---------- PROVIDED ENTRIES ----------
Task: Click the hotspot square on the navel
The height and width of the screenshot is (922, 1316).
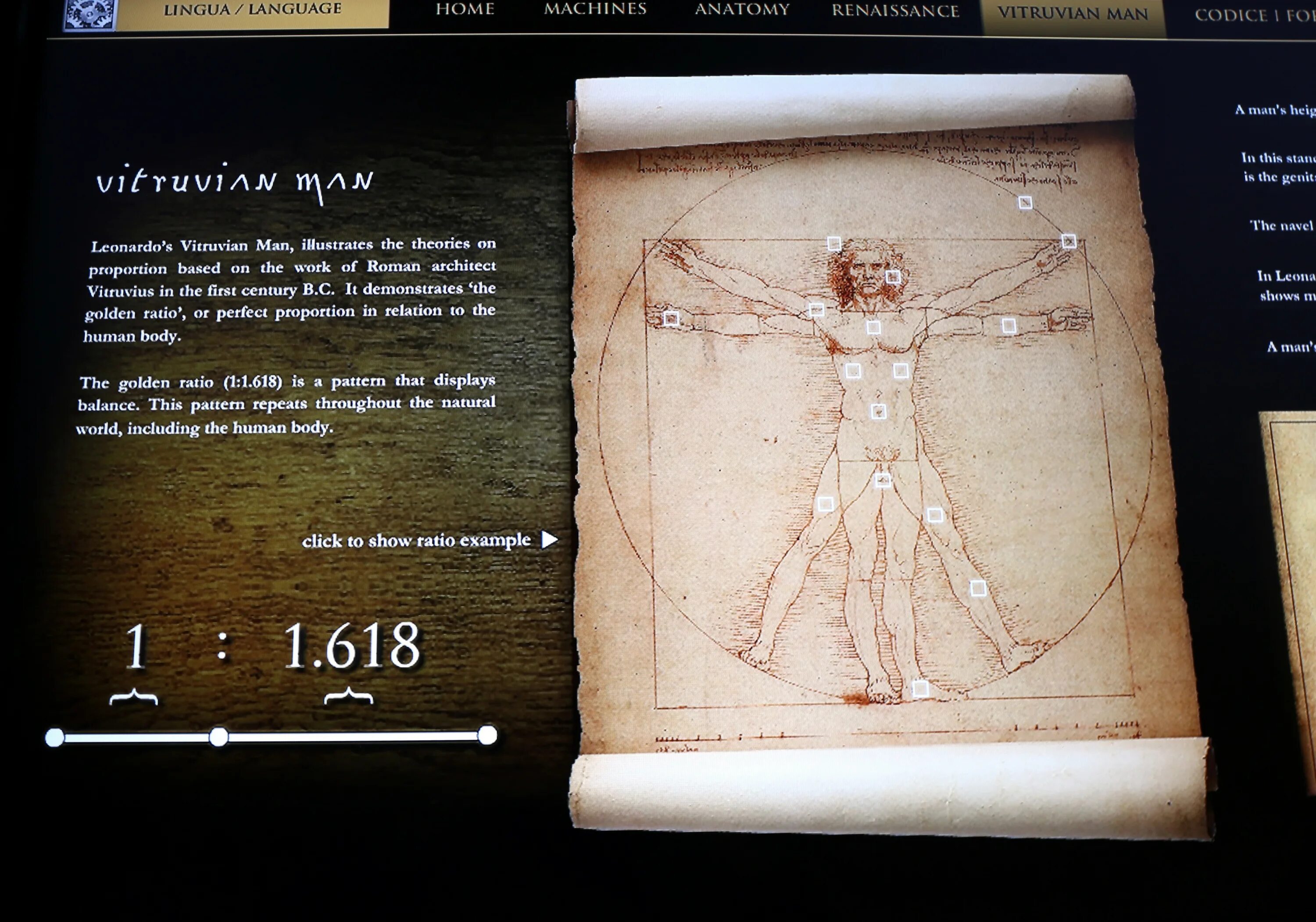Action: point(878,411)
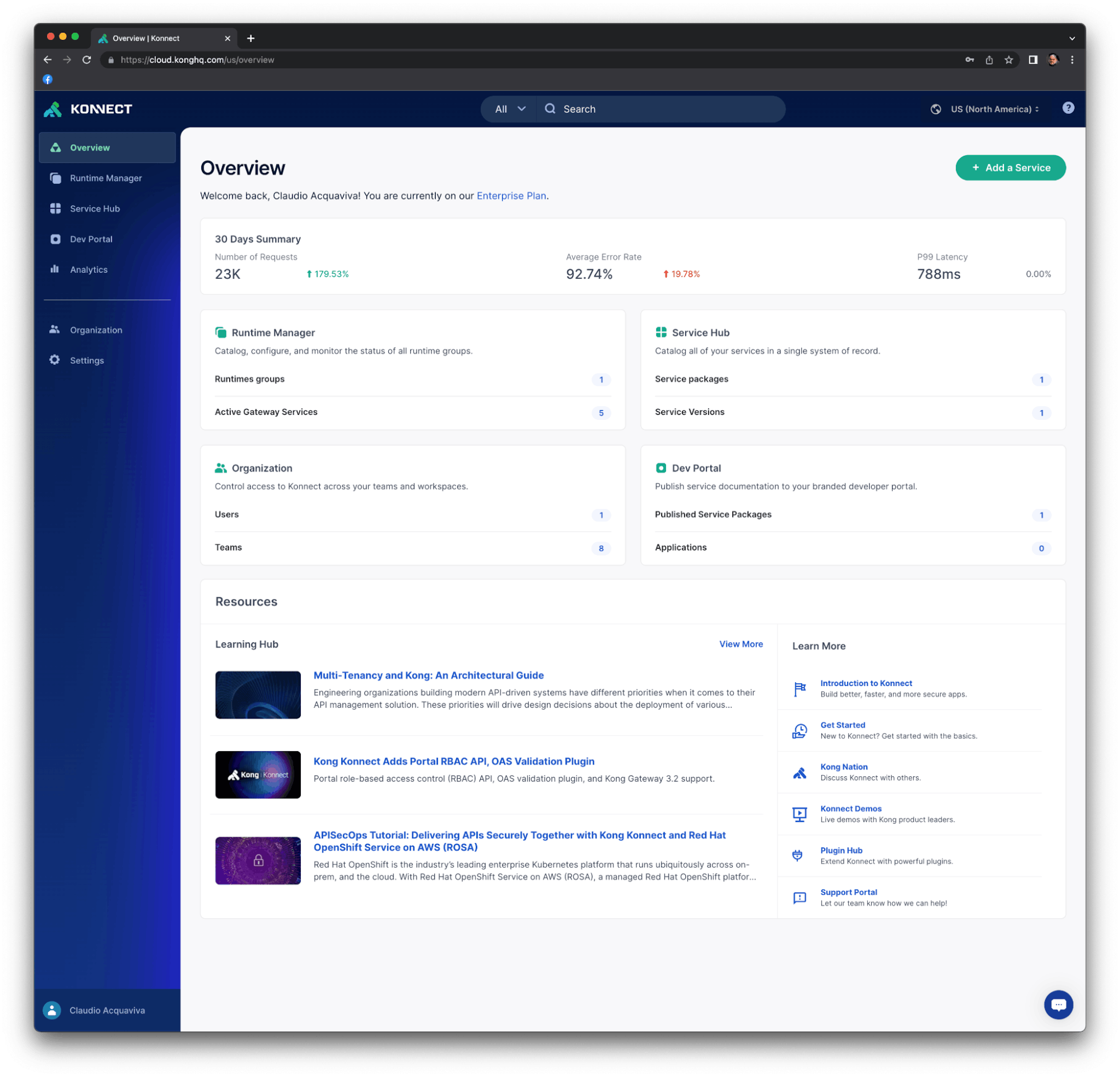Open Settings via the gear icon

(55, 360)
----------
WHAT YOU SHOULD DO: Your answer should be every line above, written out exactly, with no pictures.

FINISHED EXERCISE:
Task: Click the hotspot square on the navel
The height and width of the screenshot is (922, 1316).
Action: point(878,411)
Open Settings via the gear icon

(55, 360)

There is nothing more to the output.